* Problem requirements
Write out the line with "The width and" and every later line through the end of the data below, exactly as given, with no pictures in the copy.

Dataset content Start Marker

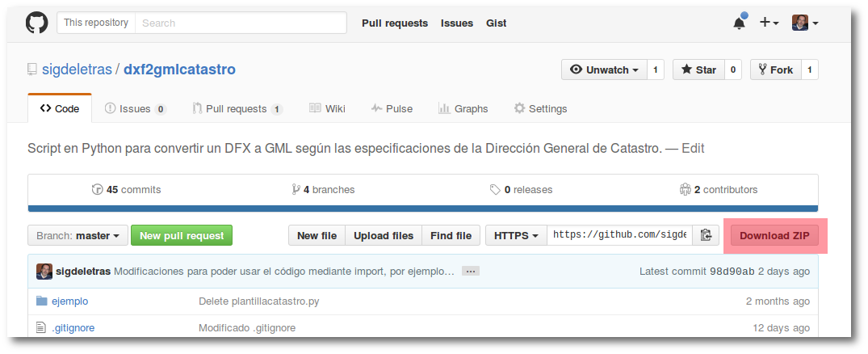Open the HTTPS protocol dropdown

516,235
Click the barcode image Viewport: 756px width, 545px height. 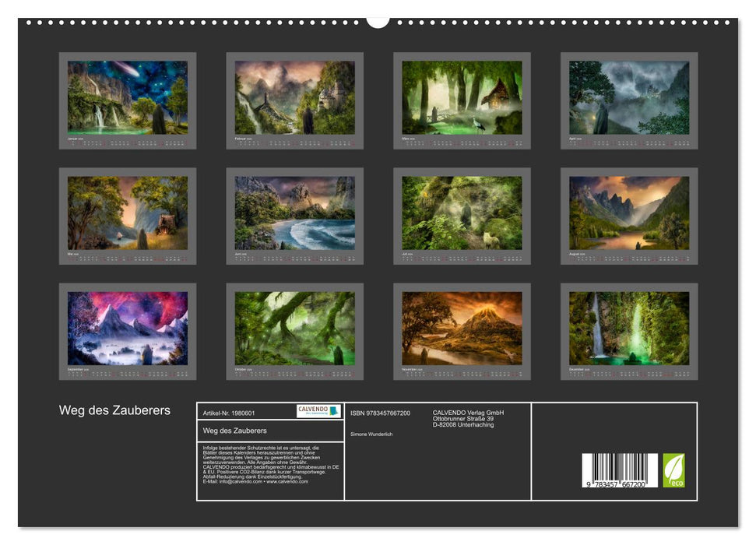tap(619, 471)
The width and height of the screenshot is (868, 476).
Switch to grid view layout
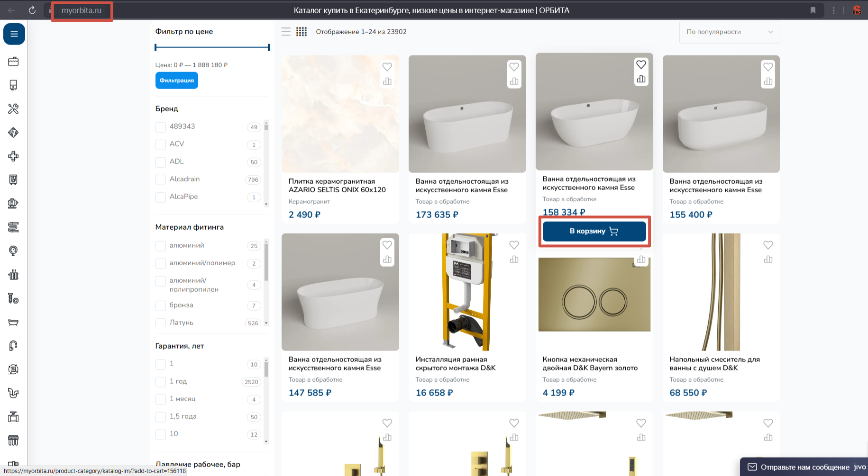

Dataset content End Marker

* Exercise answer
The width and height of the screenshot is (868, 476).
Switch to grid view layout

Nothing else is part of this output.